(PROBLEM TO SOLVE) Repeat the records exactly, so that each line matches the original.

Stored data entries
┌──

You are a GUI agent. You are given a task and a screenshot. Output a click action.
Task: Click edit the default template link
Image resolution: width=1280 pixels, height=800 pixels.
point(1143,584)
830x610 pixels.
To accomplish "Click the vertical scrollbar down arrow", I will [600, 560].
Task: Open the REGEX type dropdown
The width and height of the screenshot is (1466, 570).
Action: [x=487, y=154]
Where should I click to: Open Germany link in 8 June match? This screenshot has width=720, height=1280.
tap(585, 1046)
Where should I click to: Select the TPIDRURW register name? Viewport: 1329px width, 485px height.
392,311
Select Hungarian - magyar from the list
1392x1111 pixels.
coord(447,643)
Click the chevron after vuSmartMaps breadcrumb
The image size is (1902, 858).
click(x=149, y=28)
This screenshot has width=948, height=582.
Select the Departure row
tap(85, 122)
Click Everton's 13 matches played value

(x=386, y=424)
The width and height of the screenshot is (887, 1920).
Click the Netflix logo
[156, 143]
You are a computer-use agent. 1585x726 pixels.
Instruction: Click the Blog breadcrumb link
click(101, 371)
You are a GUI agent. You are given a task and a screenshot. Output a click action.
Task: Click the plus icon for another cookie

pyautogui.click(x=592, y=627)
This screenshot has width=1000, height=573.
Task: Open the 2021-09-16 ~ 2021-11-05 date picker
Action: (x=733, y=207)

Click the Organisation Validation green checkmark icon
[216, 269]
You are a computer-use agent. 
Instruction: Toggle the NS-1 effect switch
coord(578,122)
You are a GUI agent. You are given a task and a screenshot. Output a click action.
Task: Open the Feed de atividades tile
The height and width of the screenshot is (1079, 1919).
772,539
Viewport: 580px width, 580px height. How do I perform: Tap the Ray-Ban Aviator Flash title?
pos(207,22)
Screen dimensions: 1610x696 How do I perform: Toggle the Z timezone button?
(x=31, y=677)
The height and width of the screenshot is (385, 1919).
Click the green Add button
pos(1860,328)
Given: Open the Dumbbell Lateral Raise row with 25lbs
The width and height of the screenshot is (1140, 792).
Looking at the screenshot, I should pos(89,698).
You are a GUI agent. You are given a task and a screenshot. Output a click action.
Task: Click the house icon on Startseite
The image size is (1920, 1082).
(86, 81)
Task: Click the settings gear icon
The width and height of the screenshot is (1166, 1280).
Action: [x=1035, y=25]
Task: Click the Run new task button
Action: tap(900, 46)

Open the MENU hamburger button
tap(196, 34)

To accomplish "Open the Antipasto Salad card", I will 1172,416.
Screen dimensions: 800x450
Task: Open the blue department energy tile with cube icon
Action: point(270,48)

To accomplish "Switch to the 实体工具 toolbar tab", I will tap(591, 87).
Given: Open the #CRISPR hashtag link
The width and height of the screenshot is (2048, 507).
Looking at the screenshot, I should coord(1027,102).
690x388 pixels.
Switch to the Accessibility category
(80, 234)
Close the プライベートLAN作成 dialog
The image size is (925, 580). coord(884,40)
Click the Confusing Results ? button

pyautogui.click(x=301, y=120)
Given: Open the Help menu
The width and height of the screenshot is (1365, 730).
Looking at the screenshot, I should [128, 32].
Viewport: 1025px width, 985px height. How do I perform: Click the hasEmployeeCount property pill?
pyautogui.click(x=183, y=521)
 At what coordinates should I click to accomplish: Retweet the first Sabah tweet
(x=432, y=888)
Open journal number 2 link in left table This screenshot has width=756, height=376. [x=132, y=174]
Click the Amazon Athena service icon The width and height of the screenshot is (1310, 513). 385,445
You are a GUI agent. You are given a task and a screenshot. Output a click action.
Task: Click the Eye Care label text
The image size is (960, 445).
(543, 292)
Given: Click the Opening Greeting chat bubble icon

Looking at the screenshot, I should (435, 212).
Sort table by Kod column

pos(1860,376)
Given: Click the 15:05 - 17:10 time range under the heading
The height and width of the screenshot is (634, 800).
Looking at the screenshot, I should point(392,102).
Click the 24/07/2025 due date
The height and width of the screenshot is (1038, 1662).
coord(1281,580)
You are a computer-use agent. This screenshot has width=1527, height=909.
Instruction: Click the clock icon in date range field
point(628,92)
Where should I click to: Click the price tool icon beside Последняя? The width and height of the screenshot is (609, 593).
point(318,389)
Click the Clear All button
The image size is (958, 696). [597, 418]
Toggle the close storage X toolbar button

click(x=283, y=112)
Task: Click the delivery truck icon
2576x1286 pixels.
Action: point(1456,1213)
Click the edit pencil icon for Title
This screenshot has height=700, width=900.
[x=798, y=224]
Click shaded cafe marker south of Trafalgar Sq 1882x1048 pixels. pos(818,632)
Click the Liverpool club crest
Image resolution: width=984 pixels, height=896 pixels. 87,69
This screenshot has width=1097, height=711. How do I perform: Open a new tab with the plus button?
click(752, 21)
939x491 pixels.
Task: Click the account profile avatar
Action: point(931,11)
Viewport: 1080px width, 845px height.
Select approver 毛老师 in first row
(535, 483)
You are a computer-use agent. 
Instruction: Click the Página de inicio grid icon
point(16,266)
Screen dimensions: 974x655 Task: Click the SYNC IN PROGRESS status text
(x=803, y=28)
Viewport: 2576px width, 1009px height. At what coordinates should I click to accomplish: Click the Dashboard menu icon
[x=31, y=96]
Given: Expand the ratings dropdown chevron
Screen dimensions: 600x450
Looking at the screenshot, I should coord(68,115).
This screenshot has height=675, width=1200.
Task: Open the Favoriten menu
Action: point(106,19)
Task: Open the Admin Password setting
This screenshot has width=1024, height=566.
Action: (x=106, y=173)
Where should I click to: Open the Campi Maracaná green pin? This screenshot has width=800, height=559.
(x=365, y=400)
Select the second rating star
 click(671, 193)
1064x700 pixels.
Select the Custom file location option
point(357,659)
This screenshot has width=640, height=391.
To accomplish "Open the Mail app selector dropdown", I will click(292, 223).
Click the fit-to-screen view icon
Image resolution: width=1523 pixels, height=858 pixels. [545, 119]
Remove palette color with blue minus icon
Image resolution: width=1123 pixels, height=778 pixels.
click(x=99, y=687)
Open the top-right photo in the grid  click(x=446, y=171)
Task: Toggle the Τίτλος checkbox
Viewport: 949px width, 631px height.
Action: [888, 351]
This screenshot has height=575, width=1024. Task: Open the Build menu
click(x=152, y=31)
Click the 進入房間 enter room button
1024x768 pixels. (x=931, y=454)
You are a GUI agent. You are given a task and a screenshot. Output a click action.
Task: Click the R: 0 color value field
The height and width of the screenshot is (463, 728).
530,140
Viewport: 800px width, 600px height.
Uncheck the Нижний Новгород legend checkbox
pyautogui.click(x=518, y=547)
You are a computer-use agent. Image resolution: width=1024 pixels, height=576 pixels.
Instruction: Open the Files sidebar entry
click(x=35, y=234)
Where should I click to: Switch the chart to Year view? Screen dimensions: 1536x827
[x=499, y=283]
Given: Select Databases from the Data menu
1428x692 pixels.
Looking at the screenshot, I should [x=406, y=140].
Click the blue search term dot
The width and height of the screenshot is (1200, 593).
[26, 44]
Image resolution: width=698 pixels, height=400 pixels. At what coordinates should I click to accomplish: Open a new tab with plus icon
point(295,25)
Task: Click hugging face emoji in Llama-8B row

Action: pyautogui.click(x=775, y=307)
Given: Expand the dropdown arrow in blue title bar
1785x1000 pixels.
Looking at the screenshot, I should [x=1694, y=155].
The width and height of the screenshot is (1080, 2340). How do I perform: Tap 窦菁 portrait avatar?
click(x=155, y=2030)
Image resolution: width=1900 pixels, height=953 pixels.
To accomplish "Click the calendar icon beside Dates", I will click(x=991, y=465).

└──

(YOUR SOLUTION)
You are a GUI agent. You are given a task and a screenshot. Output a click action.
Task: Click edit the default template link
Image resolution: width=1280 pixels, height=800 pixels.
point(1143,584)
830x610 pixels.
To accomplish "Click the vertical scrollbar down arrow", I will [600, 560].
Task: Open the REGEX type dropdown
The width and height of the screenshot is (1466, 570).
Action: [x=487, y=154]
Where should I click to: Open Germany link in 8 June match? This screenshot has width=720, height=1280.
tap(585, 1046)
Where should I click to: Select the TPIDRURW register name? Viewport: 1329px width, 485px height.
392,311
Select Hungarian - magyar from the list
1392x1111 pixels.
coord(447,643)
Click the chevron after vuSmartMaps breadcrumb
The image size is (1902, 858).
click(x=149, y=28)
This screenshot has width=948, height=582.
Select the Departure row
tap(85, 122)
Click Everton's 13 matches played value

(x=386, y=424)
The width and height of the screenshot is (887, 1920).
Click the Netflix logo
[156, 143]
You are a computer-use agent. 1585x726 pixels.
Instruction: Click the Blog breadcrumb link
click(101, 371)
You are a GUI agent. You are given a task and a screenshot. Output a click action.
Task: Click the plus icon for another cookie

pyautogui.click(x=592, y=627)
This screenshot has width=1000, height=573.
Task: Open the 2021-09-16 ~ 2021-11-05 date picker
Action: (x=733, y=207)

Click the Organisation Validation green checkmark icon
[216, 269]
You are a computer-use agent. 
Instruction: Toggle the NS-1 effect switch
coord(578,122)
You are a GUI agent. You are given a task and a screenshot. Output a click action.
Task: Open the Feed de atividades tile
The height and width of the screenshot is (1079, 1919).
772,539
Viewport: 580px width, 580px height. How do I perform: Tap the Ray-Ban Aviator Flash title?
pos(207,22)
Screen dimensions: 1610x696 How do I perform: Toggle the Z timezone button?
(x=31, y=677)
The height and width of the screenshot is (385, 1919).
Click the green Add button
pos(1860,328)
Given: Open the Dumbbell Lateral Raise row with 25lbs
The width and height of the screenshot is (1140, 792).
Looking at the screenshot, I should pos(89,698).
You are a GUI agent. You are given a task and a screenshot. Output a click action.
Task: Click the house icon on Startseite
The image size is (1920, 1082).
(86, 81)
Task: Click the settings gear icon
The width and height of the screenshot is (1166, 1280).
Action: [x=1035, y=25]
Task: Click the Run new task button
Action: tap(900, 46)

Open the MENU hamburger button
tap(196, 34)

To accomplish "Open the Antipasto Salad card", I will 1172,416.
Screen dimensions: 800x450
Task: Open the blue department energy tile with cube icon
Action: point(270,48)

To accomplish "Switch to the 实体工具 toolbar tab", I will tap(591, 87).
Given: Open the #CRISPR hashtag link
The width and height of the screenshot is (2048, 507).
Looking at the screenshot, I should coord(1027,102).
690x388 pixels.
Switch to the Accessibility category
(80, 234)
Close the プライベートLAN作成 dialog
The image size is (925, 580). coord(884,40)
Click the Confusing Results ? button

pyautogui.click(x=301, y=120)
Given: Open the Help menu
The width and height of the screenshot is (1365, 730).
Looking at the screenshot, I should [128, 32].
Viewport: 1025px width, 985px height. How do I perform: Click the hasEmployeeCount property pill?
pyautogui.click(x=183, y=521)
 At what coordinates should I click to accomplish: Retweet the first Sabah tweet
(x=432, y=888)
Open journal number 2 link in left table This screenshot has width=756, height=376. [x=132, y=174]
Click the Amazon Athena service icon The width and height of the screenshot is (1310, 513). 385,445
You are a GUI agent. You are given a task and a screenshot. Output a click action.
Task: Click the Eye Care label text
The image size is (960, 445).
(543, 292)
Given: Click the Opening Greeting chat bubble icon

Looking at the screenshot, I should (435, 212).
Sort table by Kod column

pos(1860,376)
Given: Click the 15:05 - 17:10 time range under the heading
The height and width of the screenshot is (634, 800).
Looking at the screenshot, I should point(392,102).
Click the 24/07/2025 due date
The height and width of the screenshot is (1038, 1662).
coord(1281,580)
You are a computer-use agent. This screenshot has width=1527, height=909.
Instruction: Click the clock icon in date range field
point(628,92)
Where should I click to: Click the price tool icon beside Последняя? The width and height of the screenshot is (609, 593).
point(318,389)
Click the Clear All button
The image size is (958, 696). [597, 418]
Toggle the close storage X toolbar button

click(x=283, y=112)
Task: Click the delivery truck icon
2576x1286 pixels.
Action: point(1456,1213)
Click the edit pencil icon for Title
This screenshot has height=700, width=900.
[x=798, y=224]
Click shaded cafe marker south of Trafalgar Sq 1882x1048 pixels. pos(818,632)
Click the Liverpool club crest
Image resolution: width=984 pixels, height=896 pixels. 87,69
This screenshot has width=1097, height=711. How do I perform: Open a new tab with the plus button?
click(752, 21)
939x491 pixels.
Task: Click the account profile avatar
Action: point(931,11)
Viewport: 1080px width, 845px height.
Select approver 毛老师 in first row
(535, 483)
You are a computer-use agent. 
Instruction: Click the Página de inicio grid icon
point(16,266)
Screen dimensions: 974x655 Task: Click the SYNC IN PROGRESS status text
(x=803, y=28)
Viewport: 2576px width, 1009px height. At what coordinates should I click to accomplish: Click the Dashboard menu icon
[x=31, y=96]
Given: Expand the ratings dropdown chevron
Screen dimensions: 600x450
Looking at the screenshot, I should coord(68,115).
This screenshot has height=675, width=1200.
Task: Open the Favoriten menu
Action: point(106,19)
Task: Open the Admin Password setting
This screenshot has width=1024, height=566.
Action: (x=106, y=173)
Where should I click to: Open the Campi Maracaná green pin? This screenshot has width=800, height=559.
(x=365, y=400)
Select the second rating star
 click(671, 193)
1064x700 pixels.
Select the Custom file location option
point(357,659)
This screenshot has width=640, height=391.
To accomplish "Open the Mail app selector dropdown", I will click(292, 223).
Click the fit-to-screen view icon
Image resolution: width=1523 pixels, height=858 pixels. [545, 119]
Remove palette color with blue minus icon
Image resolution: width=1123 pixels, height=778 pixels.
click(x=99, y=687)
Open the top-right photo in the grid  click(x=446, y=171)
Task: Toggle the Τίτλος checkbox
Viewport: 949px width, 631px height.
Action: [888, 351]
This screenshot has height=575, width=1024. Task: Open the Build menu
click(x=152, y=31)
Click the 進入房間 enter room button
1024x768 pixels. (x=931, y=454)
You are a GUI agent. You are given a task and a screenshot. Output a click action.
Task: Click the R: 0 color value field
The height and width of the screenshot is (463, 728).
530,140
Viewport: 800px width, 600px height.
Uncheck the Нижний Новгород legend checkbox
pyautogui.click(x=518, y=547)
You are a computer-use agent. Image resolution: width=1024 pixels, height=576 pixels.
Instruction: Open the Files sidebar entry
click(x=35, y=234)
Where should I click to: Switch the chart to Year view? Screen dimensions: 1536x827
[x=499, y=283]
Given: Select Databases from the Data menu
1428x692 pixels.
Looking at the screenshot, I should [x=406, y=140].
Click the blue search term dot
The width and height of the screenshot is (1200, 593).
[26, 44]
Image resolution: width=698 pixels, height=400 pixels. At what coordinates should I click to accomplish: Open a new tab with plus icon
point(295,25)
Task: Click hugging face emoji in Llama-8B row

Action: pyautogui.click(x=775, y=307)
Given: Expand the dropdown arrow in blue title bar
1785x1000 pixels.
Looking at the screenshot, I should [x=1694, y=155].
The width and height of the screenshot is (1080, 2340). How do I perform: Tap 窦菁 portrait avatar?
click(x=155, y=2030)
Image resolution: width=1900 pixels, height=953 pixels.
To accomplish "Click the calendar icon beside Dates", I will click(x=991, y=465).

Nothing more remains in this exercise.